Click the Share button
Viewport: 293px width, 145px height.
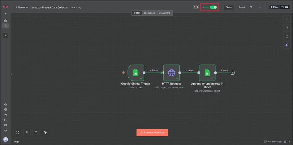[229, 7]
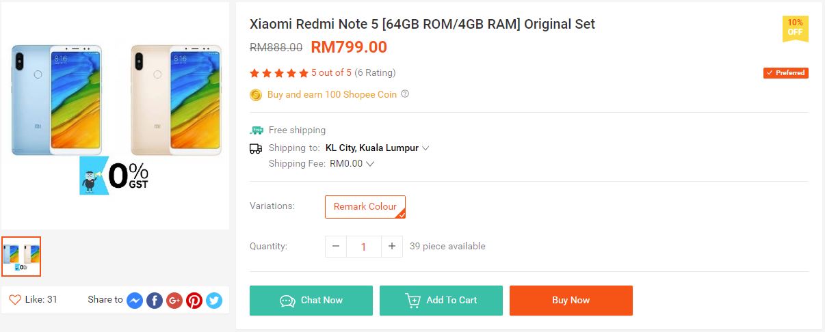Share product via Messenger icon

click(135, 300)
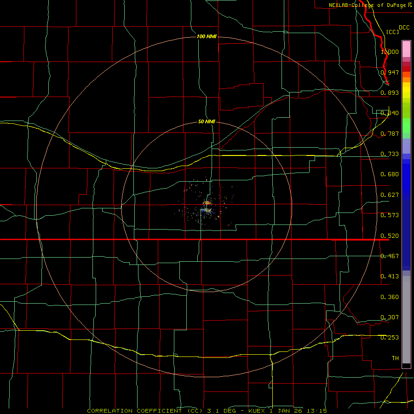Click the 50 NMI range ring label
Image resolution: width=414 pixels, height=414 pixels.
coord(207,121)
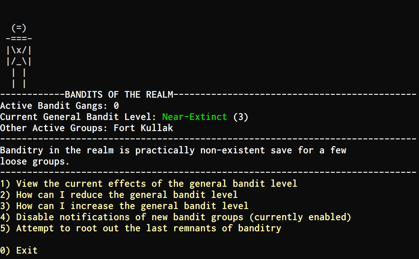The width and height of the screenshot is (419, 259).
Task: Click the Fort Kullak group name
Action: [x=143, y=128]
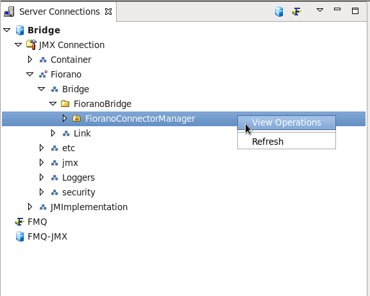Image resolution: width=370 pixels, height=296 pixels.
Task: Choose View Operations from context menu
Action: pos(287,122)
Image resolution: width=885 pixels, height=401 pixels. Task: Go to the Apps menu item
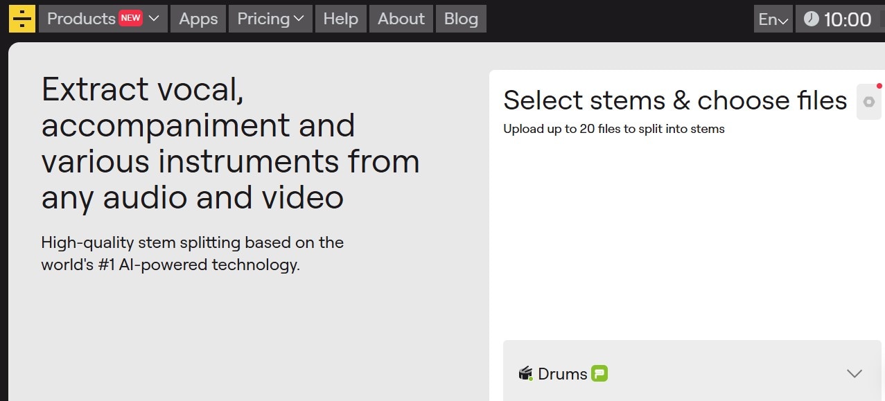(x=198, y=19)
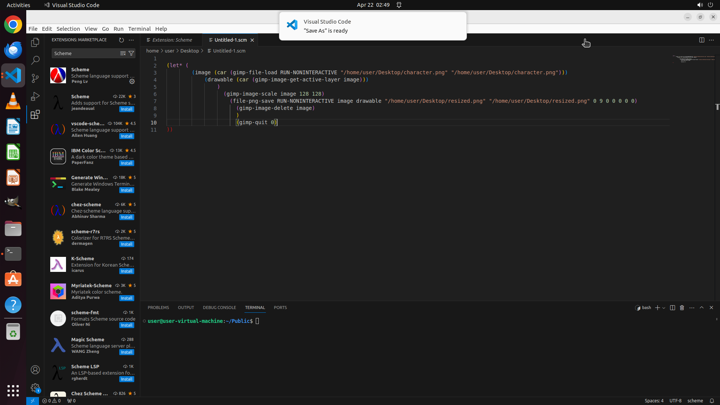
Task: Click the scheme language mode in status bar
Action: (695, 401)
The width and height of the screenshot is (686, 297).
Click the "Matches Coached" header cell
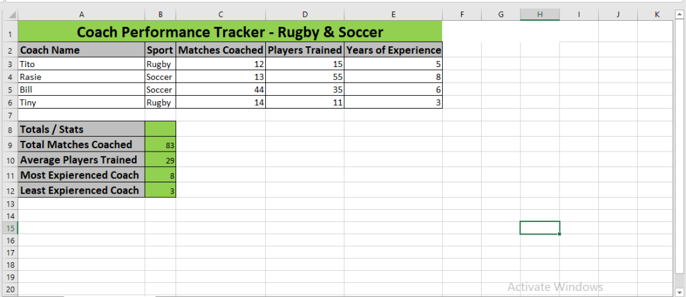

# # # # #

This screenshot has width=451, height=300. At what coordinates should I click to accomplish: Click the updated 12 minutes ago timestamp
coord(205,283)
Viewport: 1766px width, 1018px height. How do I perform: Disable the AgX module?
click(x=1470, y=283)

# # # # #

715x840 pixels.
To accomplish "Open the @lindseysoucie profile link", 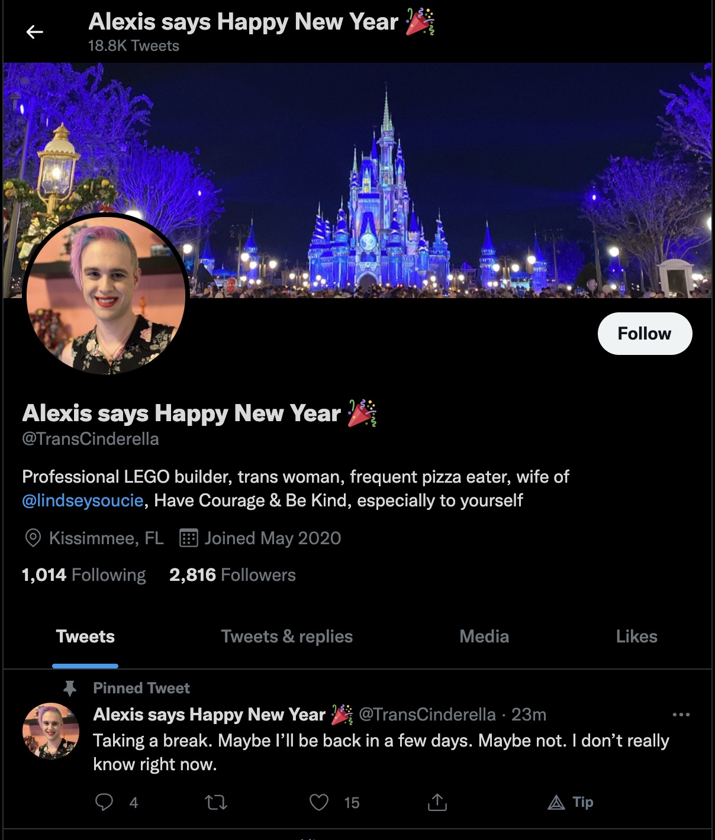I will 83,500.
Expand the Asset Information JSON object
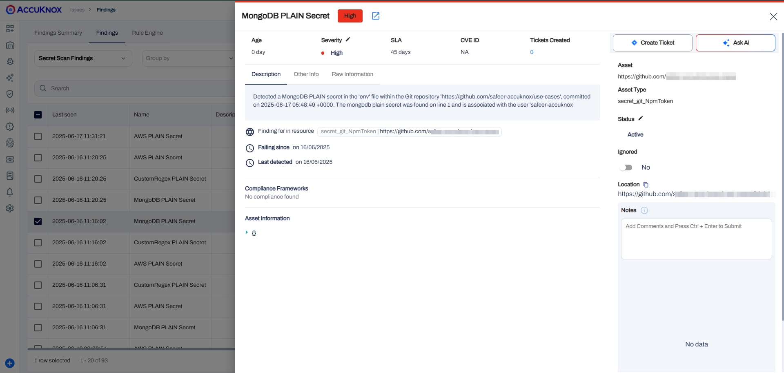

# # # # #

» Exercise instructions:
Retype the lines of the listing from the one containing "Viewport: 1766px width, 1018px" through the one containing "click(x=1470, y=283)", both included.

» Exercise answer:
Viewport: 1766px width, 1018px height. How do I perform: Disable the AgX module?
click(x=1470, y=283)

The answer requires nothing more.